__WHAT YOU SHOULD DO__
Begin at the line of the records that contains "Open the Forgot" and stop after the final line. Rewrite every line in that span, including the requests, and raise each click coordinate in the answers by 71. Leave all other text unchanged.

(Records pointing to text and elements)
= = = =

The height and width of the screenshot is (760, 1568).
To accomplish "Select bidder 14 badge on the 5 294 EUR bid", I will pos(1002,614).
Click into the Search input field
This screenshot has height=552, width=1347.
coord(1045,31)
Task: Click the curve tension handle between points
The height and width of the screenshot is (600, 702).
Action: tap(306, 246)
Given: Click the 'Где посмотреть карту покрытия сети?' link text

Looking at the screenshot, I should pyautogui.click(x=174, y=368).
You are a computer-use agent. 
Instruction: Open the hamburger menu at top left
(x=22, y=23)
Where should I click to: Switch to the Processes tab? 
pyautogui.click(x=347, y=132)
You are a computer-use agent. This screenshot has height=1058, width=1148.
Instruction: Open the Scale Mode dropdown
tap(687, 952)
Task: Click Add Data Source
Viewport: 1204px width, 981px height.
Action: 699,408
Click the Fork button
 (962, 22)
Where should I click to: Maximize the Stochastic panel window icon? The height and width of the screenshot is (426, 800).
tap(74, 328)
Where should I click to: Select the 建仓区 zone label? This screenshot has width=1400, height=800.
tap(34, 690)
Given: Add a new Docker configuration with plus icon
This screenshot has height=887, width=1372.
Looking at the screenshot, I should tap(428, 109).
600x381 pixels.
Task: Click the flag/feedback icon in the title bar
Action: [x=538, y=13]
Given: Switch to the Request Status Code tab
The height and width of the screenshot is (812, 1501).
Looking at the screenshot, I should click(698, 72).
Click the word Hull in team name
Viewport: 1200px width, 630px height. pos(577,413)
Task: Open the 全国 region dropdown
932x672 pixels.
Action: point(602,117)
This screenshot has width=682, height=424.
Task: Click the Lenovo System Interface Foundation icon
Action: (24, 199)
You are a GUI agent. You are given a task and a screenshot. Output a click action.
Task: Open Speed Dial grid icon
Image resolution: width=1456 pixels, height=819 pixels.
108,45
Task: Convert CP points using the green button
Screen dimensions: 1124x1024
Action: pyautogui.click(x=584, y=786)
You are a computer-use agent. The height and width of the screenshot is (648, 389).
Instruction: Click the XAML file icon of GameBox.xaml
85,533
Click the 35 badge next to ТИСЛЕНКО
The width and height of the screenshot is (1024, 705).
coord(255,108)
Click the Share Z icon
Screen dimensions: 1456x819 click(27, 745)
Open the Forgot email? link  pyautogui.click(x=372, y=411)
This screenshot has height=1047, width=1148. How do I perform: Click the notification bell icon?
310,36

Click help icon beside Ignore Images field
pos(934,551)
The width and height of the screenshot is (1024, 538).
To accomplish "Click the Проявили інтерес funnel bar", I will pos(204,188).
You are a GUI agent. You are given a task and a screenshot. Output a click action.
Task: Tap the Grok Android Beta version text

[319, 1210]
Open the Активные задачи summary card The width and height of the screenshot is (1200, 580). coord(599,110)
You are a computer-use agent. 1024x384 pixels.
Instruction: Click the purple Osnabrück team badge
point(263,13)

= = = =

__WRITTEN SOLUTION__
Open the Forgot email? link  pyautogui.click(x=443, y=482)
This screenshot has height=1047, width=1148. How do I perform: Click the notification bell icon?
381,107

Click help icon beside Ignore Images field
pos(1005,622)
The width and height of the screenshot is (1024, 538).
To accomplish "Click the Проявили інтерес funnel bar", I will pos(275,259).
You are a GUI agent. You are given a task and a screenshot. Output a click action.
Task: Tap the Grok Android Beta version text

[390, 1281]
Open the Активные задачи summary card The width and height of the screenshot is (1200, 580). coord(670,181)
You are a computer-use agent. 1024x384 pixels.
Instruction: Click the purple Osnabrück team badge
point(334,84)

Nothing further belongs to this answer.